For 100 users, that means each node must have:

  • Memory: 59.6GB per node
  • CPU: 96.9 cores per node

Or we can reverse it. We can pick a node flavor and see which percentile of each resource would need to be 'average'.

In [14]:
ratios = {
    'standard': 3.75 * 1024, 
    'highmem': 6.5 * 1024,
}

node_memory = {}

np.cumsum(df.cpu)
for cpu in 4, 8, 16:
    for flavor, ratio in ratios.items():
        mem = cpu * ratio
        node_memory[f'n1-{flavor}-{cpu}'] = mem
        cpu_quantile = (df.cpu <= cpu / users_per_node).sum() / len(df)
        mem_quantile = (df.mem <= mem / users_per_node).sum() / len(df)
        print(f"n1-{flavor}-{cpu}: {mem/1024:.0f}GB")
        print(f"  cpu: {100*cpu_quantile:.0f}%")
        print(f"  mem: {100*mem_quantile:.0f}%")
n1-standard-4: 15GB
  cpu: 96%
  mem: 87%
n1-highmem-4: 26GB
  cpu: 96%
  mem: 96%
n1-standard-8: 30GB
  cpu: 98%
  mem: 97%
n1-highmem-8: 52GB
  cpu: 98%
  mem: 98%
n1-standard-16: 60GB
  cpu: 98%
  mem: 99%
n1-highmem-16: 104GB
  cpu: 98%
  mem: 100%

So if we picked n1-highmem-8, we would be happy as long as the average user on a given node uses less resources than the current 98th percentile.

Safety factor

The next 'safety factor' test is how many users hitting the limit can we handle, assuming the rest of users are 'typical'. Oversubscribing CPU isn't usually a big deal, but oversubscribing memory can be catastrophic, so we want to make sure it's pretty unlikey that a few users nearing the memory limit can't consume all of a machine.

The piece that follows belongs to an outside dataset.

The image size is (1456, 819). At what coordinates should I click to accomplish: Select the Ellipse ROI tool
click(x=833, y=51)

Let's say we use the 90th percentile as "typical", how many users hitting a given limit would it take to run out of memory, for each node flavor?

In [15]:
import operator
import matplotlib.pyplot as plt

quantile = 0.9
mem_typical = mem_quant[quantile]
mem_limit = 2048

n_hogs = np.arange(0, 21)
total_memory = n_hogs * mem_limit + (users_per_node - n_hogs) * mem_typical
plt.plot(n_hogs, total_memory / 1024, label="memory needed")
plt.xlim(0, n_hogs[-1])
for flavor, mem in sorted(
        node_memory.items(),
        key=operator.itemgetter(1),
        reverse=True):
    plt.plot([0, n_hogs[-1]], [mem / 1024] * 2, label=flavor)

plt.legend(loc=0)
plt.title(f"Memory needed, based on {int(100 * quantile)}th percentile and {mem_limit/1024:.0f}G limit")
plt.xlabel("Number of outliers")
plt.ylabel("GB")
plt.ylim(0, 100)
Out[15]:
(0, 100)

From this chart, we can see that n1-highmem-8 can withstand 18 pods sitting right at the limit of 2GB, as long as the remaining pods average below the 90th percentile.